Rote Elf
- Full name: Sportklub Rote Elf
- Nickname(s): Rdeča enajsterica (Red Eleven)
- Founded: 1919; 106 years ago
- Dissolved: 1923; 102 years ago
- Ground: Sportplatz Kreuzhofwiese (minor matches) Sportplatz Rapid im Volksgarten (major matches)

= SK Rote Elf =

Slovenian football club

Sportklub Rote Elf, commonly referred to as SK Rote Elf or SK Rdeča 11 in the Slovene-language newspapers, was a football club from Maribor. The club was founded in 1919 and competed in the first official season of the Slovenian football, the 1920 Ljubljana Subassociation League. It was renamed to MAK in 1921, before disbanding in 1923.

==History==
The club known as the Rote Elf already existed prior the World War I, and was one of the two major German sports clubs in the city of Maribor at the time; the other being Marburger Sportvereinigung. After the war, in 1919, the club was reestablished. It remained faithful to its pre-war principles, as the club was non-nationalistic and was based on Austro-Marxism, and is one of the first workers' clubs in the area of Slovene lands. The team was composed of both the German and Slovenian footballers. Rudolf Winkler was the team's captain and is considered as the all-time best player of the club. In 1920, Rote Elf inaugurated their renovated football pitch called Sportplatz Kreuzhofwiese, in a match against Slovan from Ljubljana. However, only less important matches were played there; the team played more important matches at the bigger Sportplatz Rapid im Volksgarten, which was owned by SV Rapid Marburg. In the inaugural season of the Ljubljana Subassociation League in 1920, Rote Elf finished in sixth place out of seven teams.

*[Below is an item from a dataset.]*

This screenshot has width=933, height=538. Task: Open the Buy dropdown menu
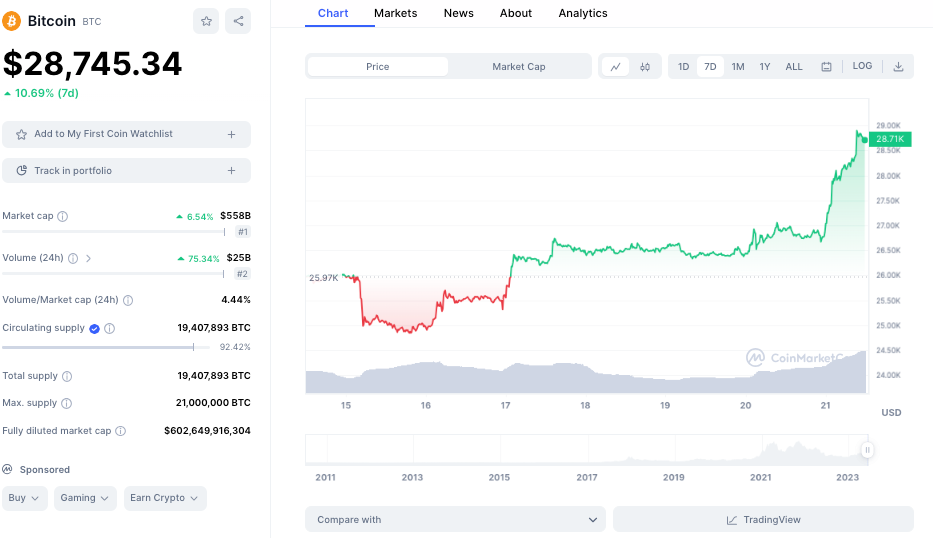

As the Austro-Marxism lost its sense in the Kingdom of Yugoslavia, it was getting harder and harder for the club to attract footballers from the working class. To solve this problem, the club was renamed to MAK (Marburger Athletik Klub; Mariborski Atletik Klub) in May 1921, however, this move did not help in achieving better recognition among the players and the citizens of Maribor. The club entered the 1922–23 Ljubljana Subassociation League, but withdrew from the competition in late 1922 and soon ceased all operations.